Le problème central est qu’on n’observe pas les chambres parlementaires et leur programmes : c’est ça qui pourrait mobiliser et former les citoyens. On pourrait imaginer un programme comme une chaîne météo qui tienne informé le citoyen de ce programme. On ne s’est jamais donné le droit d’écrire des lois, il faut reprendre confiance en notre pouvoir personnel par rapport à ça.

On pourrait imaginer un programme comme une chaîne météo qui tienne informé le citoyen de ce programme.

Ateliers sur les lois citoyennes pour expliquer leur fonctionnement mis en place à partir de la semaine prochaine, par Parlements & Citoyens et Colibri à l’issu de nos projections. L’idée est d’autonomiser les gens.

Pour aller plus, loin, nous allons lancer une nouvelle pétition: pour un droit d’amendement citoyen. Il offrirait la possibilité aux citoyens de proposer un texte de loi, au même titre que les parlementaires.

Un dernier conseil pour des gens qui ont envie de faire bouger les choses ?

J : La première chose à faire est d’avoir espoir. À plusieurs reprises nous nous sommes découragés mais mon cousin et moi nous nous soutenions : avoir un projet à deux est plus facile à réaliser que seul. Seul, on va plus vite, à deux on va plus loin.

Plus concrètement, il faut s’intéresser aux lois qui sont votées. Essayer de comprendre l’agenda parlementaire, entrer en contact avec les parlementaires et les attachés parlementaires qui sont nos alliés. Quand la loi sur la biodiversité a été votée, il y a eu 900 amendements proposés. Les sénateurs ne peuvent pas tous les parcourir.
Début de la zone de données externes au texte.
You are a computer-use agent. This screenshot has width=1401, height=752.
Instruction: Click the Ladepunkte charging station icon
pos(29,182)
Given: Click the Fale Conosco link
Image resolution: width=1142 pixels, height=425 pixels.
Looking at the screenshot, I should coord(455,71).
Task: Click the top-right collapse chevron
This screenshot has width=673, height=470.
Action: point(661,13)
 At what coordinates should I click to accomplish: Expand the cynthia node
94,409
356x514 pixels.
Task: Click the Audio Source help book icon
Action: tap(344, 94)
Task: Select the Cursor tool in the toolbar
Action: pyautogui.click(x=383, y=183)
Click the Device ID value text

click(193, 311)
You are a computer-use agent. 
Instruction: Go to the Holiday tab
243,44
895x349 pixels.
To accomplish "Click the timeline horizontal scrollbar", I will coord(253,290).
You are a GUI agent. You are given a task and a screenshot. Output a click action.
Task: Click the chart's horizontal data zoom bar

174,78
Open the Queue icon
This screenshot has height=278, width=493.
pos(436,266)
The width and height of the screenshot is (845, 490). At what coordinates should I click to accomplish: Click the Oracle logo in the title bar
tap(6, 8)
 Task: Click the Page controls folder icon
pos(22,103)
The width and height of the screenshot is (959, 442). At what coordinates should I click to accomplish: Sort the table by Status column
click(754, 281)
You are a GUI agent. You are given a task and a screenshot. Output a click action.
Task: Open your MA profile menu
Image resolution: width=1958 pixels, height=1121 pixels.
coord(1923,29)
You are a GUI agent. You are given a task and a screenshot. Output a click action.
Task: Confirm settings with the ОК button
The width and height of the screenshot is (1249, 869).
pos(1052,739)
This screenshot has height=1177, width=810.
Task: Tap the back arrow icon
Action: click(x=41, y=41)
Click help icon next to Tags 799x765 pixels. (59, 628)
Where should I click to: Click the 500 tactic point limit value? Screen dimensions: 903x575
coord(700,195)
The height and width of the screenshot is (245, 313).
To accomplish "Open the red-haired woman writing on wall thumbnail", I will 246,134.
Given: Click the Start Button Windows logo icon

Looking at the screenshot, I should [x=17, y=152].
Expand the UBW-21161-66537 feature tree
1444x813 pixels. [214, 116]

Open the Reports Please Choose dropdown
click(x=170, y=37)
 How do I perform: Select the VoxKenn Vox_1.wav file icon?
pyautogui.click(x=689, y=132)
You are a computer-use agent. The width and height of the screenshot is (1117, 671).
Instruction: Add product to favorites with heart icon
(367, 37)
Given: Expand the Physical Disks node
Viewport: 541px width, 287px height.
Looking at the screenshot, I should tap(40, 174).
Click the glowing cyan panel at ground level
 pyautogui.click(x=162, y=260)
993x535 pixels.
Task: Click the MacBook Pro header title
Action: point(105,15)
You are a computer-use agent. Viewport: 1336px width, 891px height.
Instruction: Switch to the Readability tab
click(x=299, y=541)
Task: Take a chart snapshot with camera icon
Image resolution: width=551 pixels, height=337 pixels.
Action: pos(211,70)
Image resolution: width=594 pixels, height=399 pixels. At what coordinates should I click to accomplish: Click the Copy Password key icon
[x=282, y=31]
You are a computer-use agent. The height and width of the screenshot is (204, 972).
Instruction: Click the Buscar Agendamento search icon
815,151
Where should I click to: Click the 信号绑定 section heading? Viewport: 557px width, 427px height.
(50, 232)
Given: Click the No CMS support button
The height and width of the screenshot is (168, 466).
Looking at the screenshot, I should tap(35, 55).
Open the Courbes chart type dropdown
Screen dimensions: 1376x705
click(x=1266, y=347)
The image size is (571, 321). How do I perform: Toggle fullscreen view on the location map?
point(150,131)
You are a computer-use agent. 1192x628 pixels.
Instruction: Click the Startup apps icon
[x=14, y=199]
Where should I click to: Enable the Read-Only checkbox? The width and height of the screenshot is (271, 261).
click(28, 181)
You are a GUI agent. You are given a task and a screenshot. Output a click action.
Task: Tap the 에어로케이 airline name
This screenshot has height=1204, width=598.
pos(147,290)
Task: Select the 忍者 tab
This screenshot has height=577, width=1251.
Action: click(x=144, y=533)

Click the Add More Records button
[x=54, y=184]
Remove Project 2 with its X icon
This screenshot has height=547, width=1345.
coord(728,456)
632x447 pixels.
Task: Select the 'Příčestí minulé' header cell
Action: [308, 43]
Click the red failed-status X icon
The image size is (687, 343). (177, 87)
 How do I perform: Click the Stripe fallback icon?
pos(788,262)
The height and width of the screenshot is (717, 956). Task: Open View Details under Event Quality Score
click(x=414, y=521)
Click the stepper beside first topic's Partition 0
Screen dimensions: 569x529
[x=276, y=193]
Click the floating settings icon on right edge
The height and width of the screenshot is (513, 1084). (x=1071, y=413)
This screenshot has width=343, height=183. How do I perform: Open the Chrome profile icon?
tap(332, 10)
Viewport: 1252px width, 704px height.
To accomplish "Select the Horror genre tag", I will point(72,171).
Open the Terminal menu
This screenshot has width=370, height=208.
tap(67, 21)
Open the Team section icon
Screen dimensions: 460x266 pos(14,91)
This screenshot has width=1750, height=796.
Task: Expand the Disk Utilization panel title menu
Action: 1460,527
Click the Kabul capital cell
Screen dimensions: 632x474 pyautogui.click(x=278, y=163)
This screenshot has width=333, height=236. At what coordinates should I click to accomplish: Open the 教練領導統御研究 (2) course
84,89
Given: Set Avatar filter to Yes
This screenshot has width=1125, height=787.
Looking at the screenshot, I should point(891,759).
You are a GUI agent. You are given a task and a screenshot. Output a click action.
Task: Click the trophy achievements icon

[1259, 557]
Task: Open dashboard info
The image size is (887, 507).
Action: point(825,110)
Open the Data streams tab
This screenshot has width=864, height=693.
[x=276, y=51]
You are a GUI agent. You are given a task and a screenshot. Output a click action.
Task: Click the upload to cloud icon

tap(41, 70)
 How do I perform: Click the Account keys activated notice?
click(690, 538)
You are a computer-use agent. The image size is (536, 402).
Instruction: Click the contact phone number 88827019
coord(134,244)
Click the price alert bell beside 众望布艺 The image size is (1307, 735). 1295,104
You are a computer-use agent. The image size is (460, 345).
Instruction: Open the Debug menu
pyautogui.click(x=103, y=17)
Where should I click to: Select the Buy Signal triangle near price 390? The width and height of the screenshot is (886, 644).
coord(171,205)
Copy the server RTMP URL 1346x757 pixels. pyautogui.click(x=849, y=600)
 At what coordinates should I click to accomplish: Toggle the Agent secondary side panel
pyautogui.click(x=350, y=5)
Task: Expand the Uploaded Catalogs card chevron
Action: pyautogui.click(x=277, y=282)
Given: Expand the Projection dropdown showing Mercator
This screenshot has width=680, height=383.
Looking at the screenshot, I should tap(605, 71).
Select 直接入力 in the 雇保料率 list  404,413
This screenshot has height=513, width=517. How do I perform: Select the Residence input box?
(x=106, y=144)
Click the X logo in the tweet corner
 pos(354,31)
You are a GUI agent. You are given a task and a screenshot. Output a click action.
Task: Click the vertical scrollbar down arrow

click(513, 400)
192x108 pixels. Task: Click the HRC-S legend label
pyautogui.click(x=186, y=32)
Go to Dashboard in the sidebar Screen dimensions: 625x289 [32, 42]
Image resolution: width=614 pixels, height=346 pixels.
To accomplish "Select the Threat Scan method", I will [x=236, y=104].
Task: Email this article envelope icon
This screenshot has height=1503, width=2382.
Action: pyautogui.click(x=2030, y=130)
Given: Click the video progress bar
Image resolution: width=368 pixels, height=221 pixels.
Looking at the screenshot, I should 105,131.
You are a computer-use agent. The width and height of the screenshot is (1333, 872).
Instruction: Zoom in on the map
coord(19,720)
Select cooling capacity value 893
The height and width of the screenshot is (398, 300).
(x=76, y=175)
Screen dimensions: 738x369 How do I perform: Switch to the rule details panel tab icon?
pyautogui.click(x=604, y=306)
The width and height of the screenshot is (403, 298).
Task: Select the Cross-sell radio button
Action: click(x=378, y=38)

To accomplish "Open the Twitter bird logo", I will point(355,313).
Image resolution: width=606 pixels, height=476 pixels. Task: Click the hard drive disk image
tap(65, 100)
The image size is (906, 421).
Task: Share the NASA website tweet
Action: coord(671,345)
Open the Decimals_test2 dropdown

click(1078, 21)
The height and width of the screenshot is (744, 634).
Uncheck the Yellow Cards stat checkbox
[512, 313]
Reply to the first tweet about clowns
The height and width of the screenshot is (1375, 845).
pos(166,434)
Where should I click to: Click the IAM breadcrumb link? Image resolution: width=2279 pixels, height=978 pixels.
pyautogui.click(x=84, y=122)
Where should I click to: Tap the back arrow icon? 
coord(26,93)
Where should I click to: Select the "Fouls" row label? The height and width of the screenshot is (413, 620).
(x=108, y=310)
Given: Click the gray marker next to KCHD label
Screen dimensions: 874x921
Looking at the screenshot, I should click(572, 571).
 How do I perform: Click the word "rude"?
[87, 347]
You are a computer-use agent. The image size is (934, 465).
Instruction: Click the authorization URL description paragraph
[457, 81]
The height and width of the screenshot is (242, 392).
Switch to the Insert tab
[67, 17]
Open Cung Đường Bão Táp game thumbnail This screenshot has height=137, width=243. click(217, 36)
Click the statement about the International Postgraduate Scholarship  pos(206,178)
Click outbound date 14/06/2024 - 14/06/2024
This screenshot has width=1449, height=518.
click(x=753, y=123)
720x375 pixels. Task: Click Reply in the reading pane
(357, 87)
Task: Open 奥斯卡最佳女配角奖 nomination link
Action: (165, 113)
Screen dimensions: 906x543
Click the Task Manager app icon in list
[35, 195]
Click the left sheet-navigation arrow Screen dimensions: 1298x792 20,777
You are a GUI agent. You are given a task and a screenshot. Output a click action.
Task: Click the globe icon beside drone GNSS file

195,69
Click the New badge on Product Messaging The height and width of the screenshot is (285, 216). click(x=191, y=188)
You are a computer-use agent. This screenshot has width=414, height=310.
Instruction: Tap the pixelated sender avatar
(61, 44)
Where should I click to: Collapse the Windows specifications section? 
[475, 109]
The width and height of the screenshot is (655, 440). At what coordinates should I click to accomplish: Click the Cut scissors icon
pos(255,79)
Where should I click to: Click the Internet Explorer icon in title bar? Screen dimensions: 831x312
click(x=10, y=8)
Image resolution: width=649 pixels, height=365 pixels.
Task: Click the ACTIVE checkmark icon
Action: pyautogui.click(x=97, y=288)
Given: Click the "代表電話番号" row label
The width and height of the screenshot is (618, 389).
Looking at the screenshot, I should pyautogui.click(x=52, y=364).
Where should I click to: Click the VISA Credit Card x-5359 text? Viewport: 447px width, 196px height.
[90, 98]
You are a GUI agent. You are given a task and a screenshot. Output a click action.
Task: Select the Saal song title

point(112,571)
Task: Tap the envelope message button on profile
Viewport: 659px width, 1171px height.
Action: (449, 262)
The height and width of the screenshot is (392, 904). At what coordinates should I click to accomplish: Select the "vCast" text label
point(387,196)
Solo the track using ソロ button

Malheureusement, des lobbies travaillent avec des équipes de juristes qui déposent un lourd argumentaire pré-écrit sur les bureaux des sénateurs pour qu’ils aillent le faire voter dans l’Assemblée. Ce qui manque à Joël Labbé, c’est cette armée de juristes qui agirait pour le bien commun et pourrait les aider dans leur argumentaire. Il s’agit de rééquilibrer le rapport de force entre les politiques et les citoyens : nous avons besoin d’eux, mais ils ont autant besoin de nous, surtout les politiques minoritaires comme les écologistes.

Les parlementaires peuvent donc guider une démarche de revendication et la transformer en un article de loi.